The feline immunodeficiency virus (
FIV) protease is essential for virion maturation and subsequent viral replication in that it cleaves the Gag and Gag/
Pol polyproteins at eight sites to release the respective structural
proteins and
enzymes. During purification of a recombinant
FIV protease (PR), we noted that it underwent autoproteolysis (
autolysis) to give discrete cleavage products. These additional PR cleavage sites were defined using N-terminal amino acid sequence analysis and mass spectrometry.

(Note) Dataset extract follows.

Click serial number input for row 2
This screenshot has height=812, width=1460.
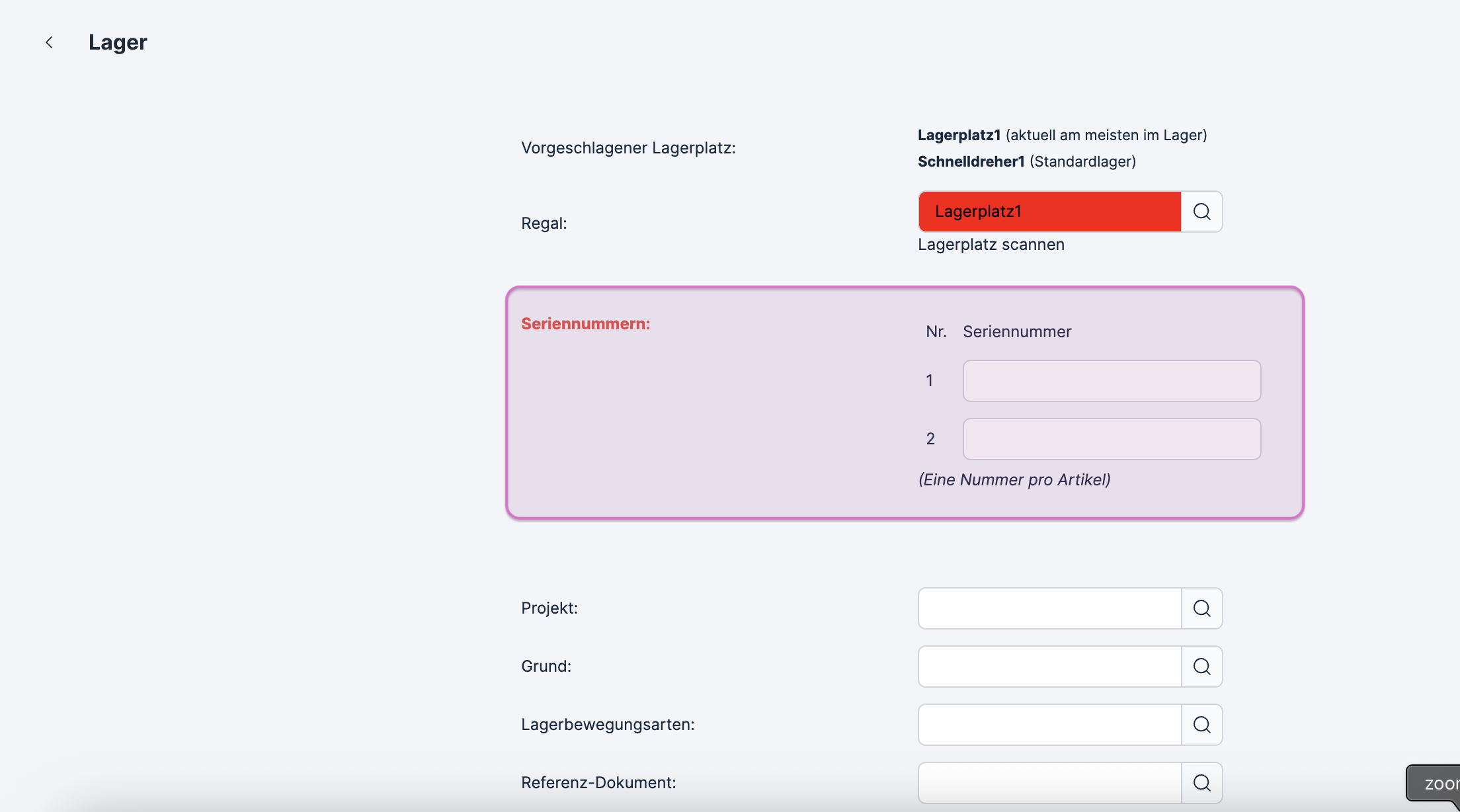click(1112, 439)
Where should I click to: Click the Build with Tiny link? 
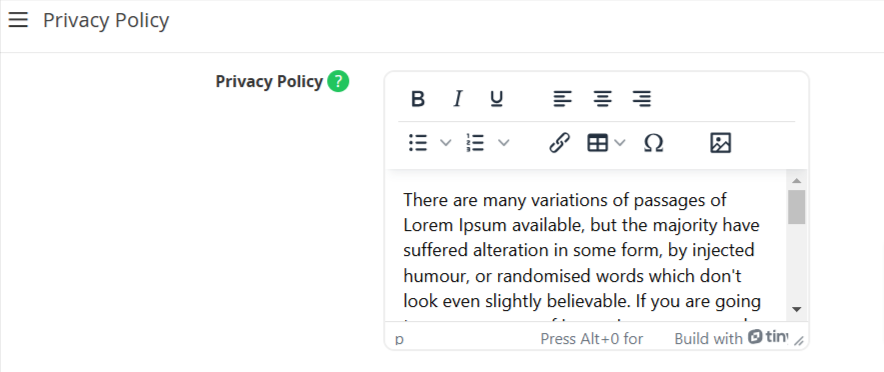[731, 338]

Protease breakdown products were also found in FIV virions and were of the same apparent molecular weights as the in vitro
autolysis products. Four primary PR
autolysis sites were blocked via substitution of either the P1
amino acid with a beta-branched
amino acid or the P1'
amino acid with
lysine. Cleavage-resistant PRs which had Km and k(cat) values similar to those of
FIV PR were constructed. An
autolysis time course determined that blocking all four primary
autolysis sites yielded a cleavage-resistant PR which was enzymatically stable. Concomitant with
autolysis is the generation of an N-terminally truncated form of the PR (Thr6/PR) which has enhanced stability with respect to that of
FIV PR. A structural basis for the Thr6/PR activity is presented, as are the possible roles of
autolysis in the viral replication cycle.